Where a man does not love, the not-loving must seem rational. For no one loves because he sees why, but because he loves. No human reason can be given for the highest necessity of divinely created existence. For reasons are always from above downward.
Christ is the way out, and the way in: the way from slavery, conscious or unconscious, into liberty; the way from the unhomeliness of things to the home we desire but do not know; the way from the stormy skirts of the Father's garment to the peace of his bosom.
A man must not choose his neighbor: he must take the neighbor that God sends him...The neighbor is just the man who is next to you at the moment, the man with whom any business has brought you into contact.
No, there is no escape. There is no heaven with a little of hell in it — no plan to retain this or that of the devil in our hearts or our pockets. Out Satan must go, every hair and feather!
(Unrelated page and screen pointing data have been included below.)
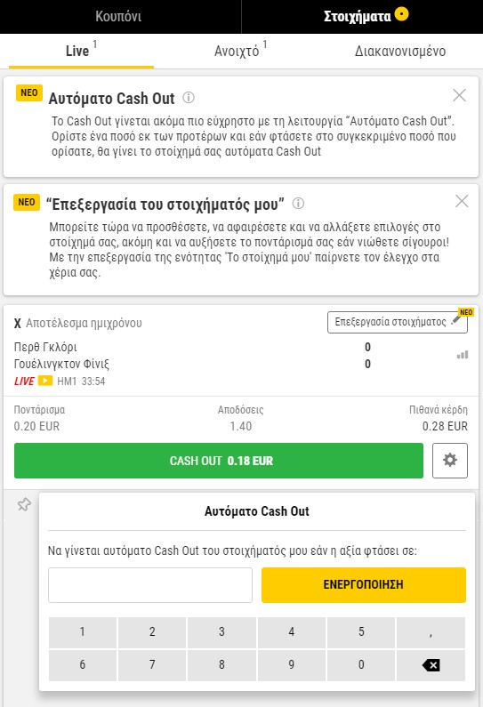Click the yellow ΕΝΕΡΓΟΠΟΙΗΣΗ button
Viewport: 483px width, 707px height.
click(364, 585)
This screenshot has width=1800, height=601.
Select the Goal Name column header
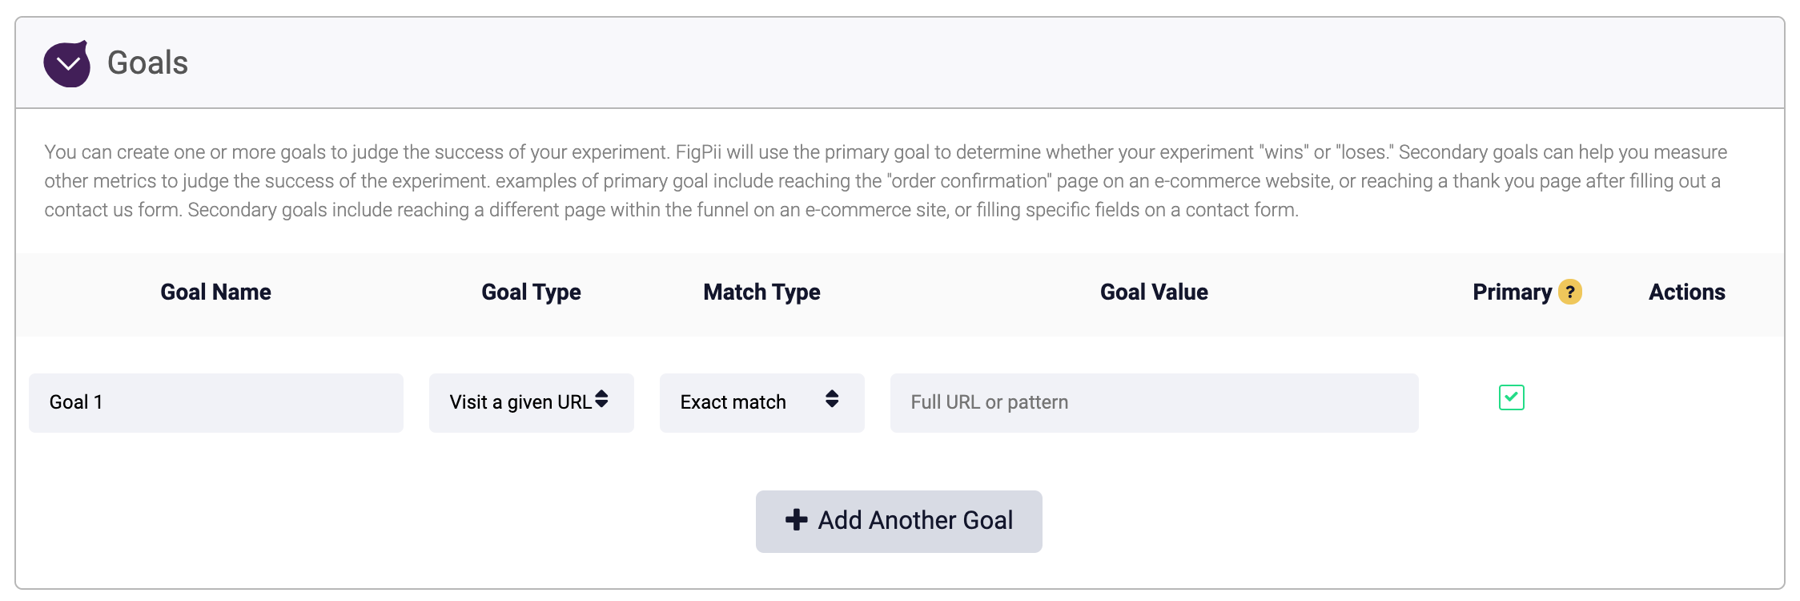215,292
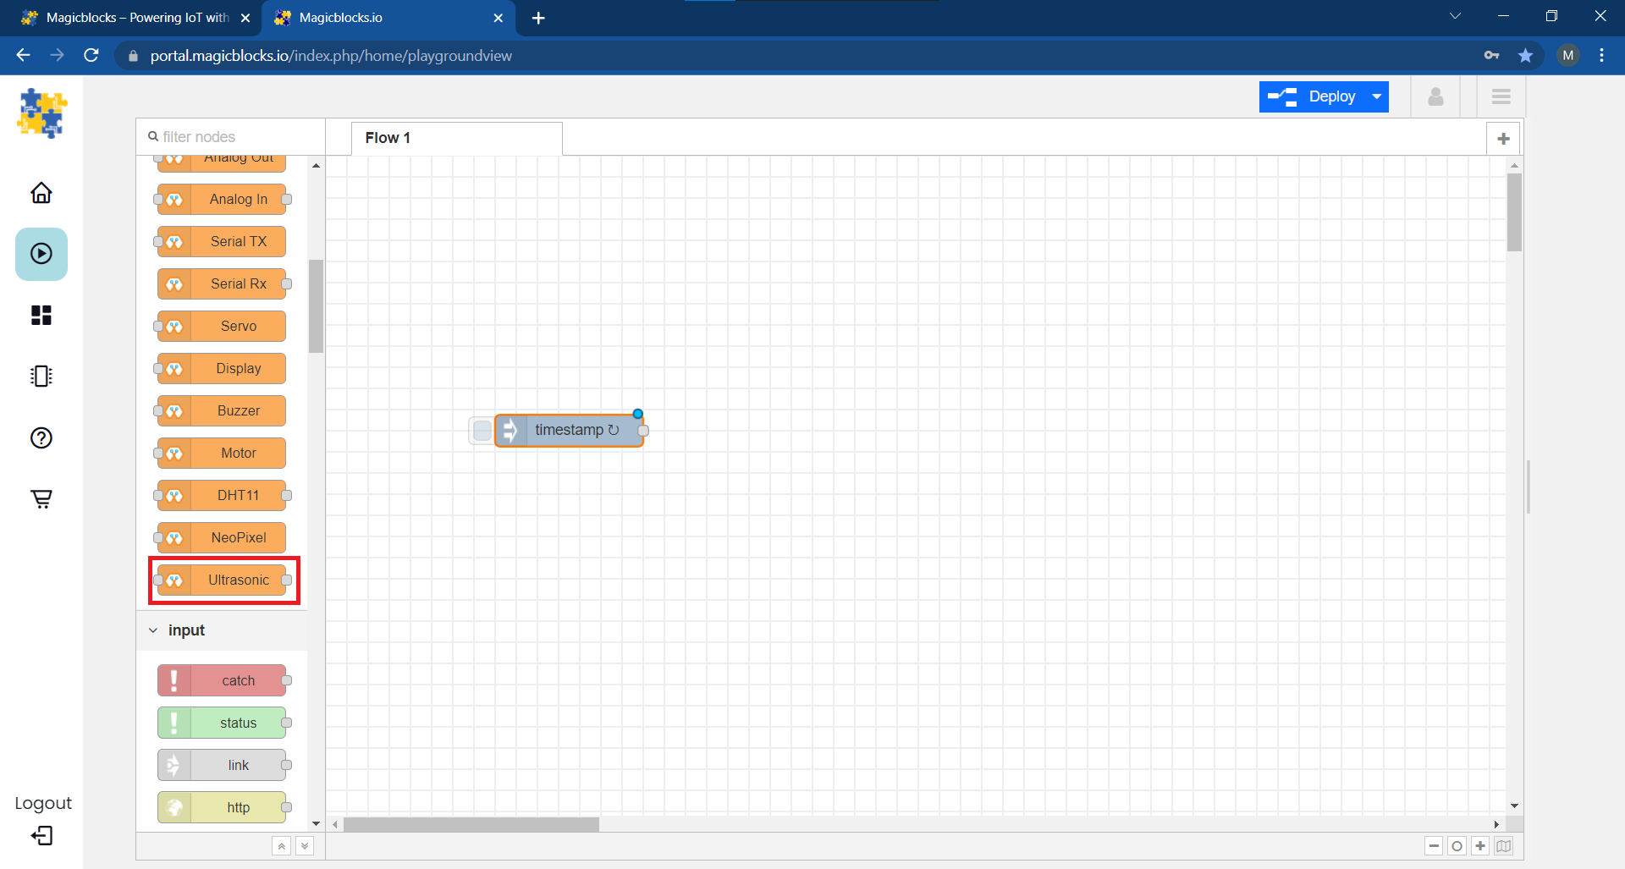Screen dimensions: 1625x869
Task: Open the Playground play icon
Action: tap(41, 254)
God will shake heaven and earth, that only the unshakable may remain: he is a consuming fire, that only that which cannot be consumed may stand forth eternal.
You've got to save your own soul first, and then the souls of your neighbors if they will let you; and for that reason you must cultivate, not a spirit of criticism, but the talents that attract people to the hearing of the Word.
And if we believe that God is everywhere, why should we not think Him present even in the coincidences that sometimes seem so strange? For, if He be in the things that coincide, He must be in the coincidence of those things.
The Bible nowhere lays claim to be regarded as THE Word, THE Way, THE Truth. The Bible leads us to Jesus, the inexhaustible, the ever unfolding Revelation of God. It is Christ "in whom are hid all the treasures of wisdom and knowledge," not the Bible, save as leading to Him.
God regards men not as they are merely, but as they shall be; not as they shall be merely, but as they are now growing, or capable of growing, toward that image after which He made them that they might grow to it.
Why should the good of anyone depend on the prayer of another? I can only answer with the return question, "Why should my love be powerless to help another?"
That man is perfect in faith who can come to God in the utter dearth of his feelings and desires, without a glow or an aspiration, with the weight of low thoughts, failures, neglects, and wandering forgetfulness, and say to Him, "Thou art my refuge."
To know a primrose is a higher thing than to know all the botany of it — just as to know Christ is an infinitely higher thing than to know all theology, all that is said about His person, or babbled about His work.